Investigators may choose to apply these scoring systems separately or together based on their needs. For example, whether for research or clinical work, if high sensitivity is desired and at least some LN codes are available, investigators may choose to use LN-Code first to identify patients with LN; this may then be followed by the application of LN-No Code to identify any additional patients who do not have codes for LN to increase sensitivity. In another use case, an investigator may be interested in applying a system with very high specificity; in this case, using LN-Code alone may be preferred.

As evident by receiver operating characteristic curve plots, differences in performance between the two scoring systems were more subtle in the ZSFG health system (our external validation set) than at UCSF (the test set). We observed greater improvements in sensitivity by both scoring systems (compared with LN diagnosis codes alone) in UCSF than ZSFG. This may be explained by a higher sensitivity of LN diagnosis codes in ZSFG, which is an integrated public health system, leaving fewer unidentified true positives. Another reason may be differences in workflow within EHRs as well as documentation differences of laboratory results, diagnosis or procedure codes across the two health systems. In addition, patient demographics differed significantly across the two health systems.

We see many clinical applications of these scoring systems to identify individuals with LN. LN is a condition associated with significant morbidity, causing 2% of all end-stage renal disease in the USA. While there has been some progress in treating LN, with two new drug approvals in 2020–2021, there are few comparative effectiveness studies using real-world data. Tools for disease surveillance of LN are also lacking. Application of the scoring systems presented here could facilitate such studies. The scoring systems could also help identify eligible patients for clinical trials requiring identification of prevalent disease.
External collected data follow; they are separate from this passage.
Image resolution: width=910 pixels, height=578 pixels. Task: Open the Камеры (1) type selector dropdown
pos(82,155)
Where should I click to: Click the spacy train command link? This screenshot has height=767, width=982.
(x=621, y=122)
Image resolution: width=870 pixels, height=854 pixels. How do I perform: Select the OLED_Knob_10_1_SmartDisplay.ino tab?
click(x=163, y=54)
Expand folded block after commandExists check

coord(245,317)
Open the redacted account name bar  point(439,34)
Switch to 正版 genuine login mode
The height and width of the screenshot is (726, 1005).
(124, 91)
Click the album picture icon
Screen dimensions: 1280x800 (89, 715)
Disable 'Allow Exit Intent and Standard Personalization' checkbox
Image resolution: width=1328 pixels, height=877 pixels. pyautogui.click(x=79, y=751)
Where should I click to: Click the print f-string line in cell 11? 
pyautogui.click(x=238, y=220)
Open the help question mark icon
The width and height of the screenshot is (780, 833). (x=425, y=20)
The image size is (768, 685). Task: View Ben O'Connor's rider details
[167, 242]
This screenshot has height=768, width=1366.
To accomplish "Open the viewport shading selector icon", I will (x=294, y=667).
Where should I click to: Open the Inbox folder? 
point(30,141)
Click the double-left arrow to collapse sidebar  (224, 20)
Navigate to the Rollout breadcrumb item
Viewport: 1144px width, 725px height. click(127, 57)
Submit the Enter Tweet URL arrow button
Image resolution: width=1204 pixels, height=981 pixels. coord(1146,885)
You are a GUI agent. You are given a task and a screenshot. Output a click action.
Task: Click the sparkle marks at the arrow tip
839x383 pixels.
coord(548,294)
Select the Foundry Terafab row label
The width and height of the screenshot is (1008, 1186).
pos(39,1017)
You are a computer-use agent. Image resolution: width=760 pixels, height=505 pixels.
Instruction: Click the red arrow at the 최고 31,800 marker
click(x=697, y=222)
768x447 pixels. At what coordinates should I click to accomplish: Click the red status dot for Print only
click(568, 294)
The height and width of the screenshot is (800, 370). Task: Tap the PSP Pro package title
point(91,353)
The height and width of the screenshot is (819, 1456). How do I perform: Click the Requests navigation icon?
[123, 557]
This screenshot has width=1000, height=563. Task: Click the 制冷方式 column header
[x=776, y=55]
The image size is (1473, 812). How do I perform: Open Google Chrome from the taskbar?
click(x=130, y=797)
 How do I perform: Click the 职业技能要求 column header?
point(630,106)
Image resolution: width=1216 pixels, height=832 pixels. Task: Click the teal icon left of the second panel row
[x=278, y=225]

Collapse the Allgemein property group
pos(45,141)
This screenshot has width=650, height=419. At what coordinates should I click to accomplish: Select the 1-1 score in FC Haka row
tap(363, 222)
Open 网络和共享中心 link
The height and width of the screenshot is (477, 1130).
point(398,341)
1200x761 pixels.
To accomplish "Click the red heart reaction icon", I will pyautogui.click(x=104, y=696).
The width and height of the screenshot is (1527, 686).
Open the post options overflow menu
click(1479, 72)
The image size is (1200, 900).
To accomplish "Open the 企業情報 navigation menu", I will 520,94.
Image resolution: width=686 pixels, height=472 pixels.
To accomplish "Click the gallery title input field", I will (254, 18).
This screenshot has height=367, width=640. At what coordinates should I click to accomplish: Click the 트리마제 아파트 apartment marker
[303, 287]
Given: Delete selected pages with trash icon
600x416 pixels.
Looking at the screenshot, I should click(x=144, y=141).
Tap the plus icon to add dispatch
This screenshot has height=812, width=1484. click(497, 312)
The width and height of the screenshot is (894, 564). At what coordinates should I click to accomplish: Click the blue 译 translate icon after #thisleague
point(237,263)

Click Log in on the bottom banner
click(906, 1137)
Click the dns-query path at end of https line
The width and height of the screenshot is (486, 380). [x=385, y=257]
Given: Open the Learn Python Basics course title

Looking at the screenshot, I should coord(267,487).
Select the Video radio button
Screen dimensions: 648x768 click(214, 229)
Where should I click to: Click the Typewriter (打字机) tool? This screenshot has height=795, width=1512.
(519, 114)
Moreover, in clinical settings, individuals with LN may be lost to follow-up or not under appropriate specialty care. Using algorithms such as those presented here for population health management and quality improvement may be useful for ensuring all patients receive timely and appropriate care.

This study employed a rigorous methodology involving chart reviews conducted by rheumatologists, machine learning techniques to optimise predictive performance and evaluation of a comprehensive range of metrics to validate the scoring systems. We also acknowledge the limitations of our study. First, our research was conducted using data from two academic health systems in the San Francisco Bay Area, potentially limiting generalisability. Future studies should validate the scoring systems in community healthcare settings. Second, our scoring systems rely on structured EHR data and therefore may not fully capture the complexity of LN that is included in clinical notes. Incorporating unstructured clinical notes and imaging data could further improve accuracy, although many large datasets lack unstructured data, and even when available, health systems and clinics may lack the infrastructure or resources to analyse clinical notes.

In conclusion, our study corroborates previous studies demonstrating that LN diagnosis codes are underused in EHRs and presents two novel scoring systems to enhance LN identification. These systems, tailored to different data availability scenarios, offer practical solutions for healthcare providers and researchers. Improving the accuracy of LN identification has potential to facilitate patient care, inform research and facilitate public health initiatives in the field of LN. Further research and validation are warranted to ensure the robustness and applicability of our scoring systems across diverse healthcare settings.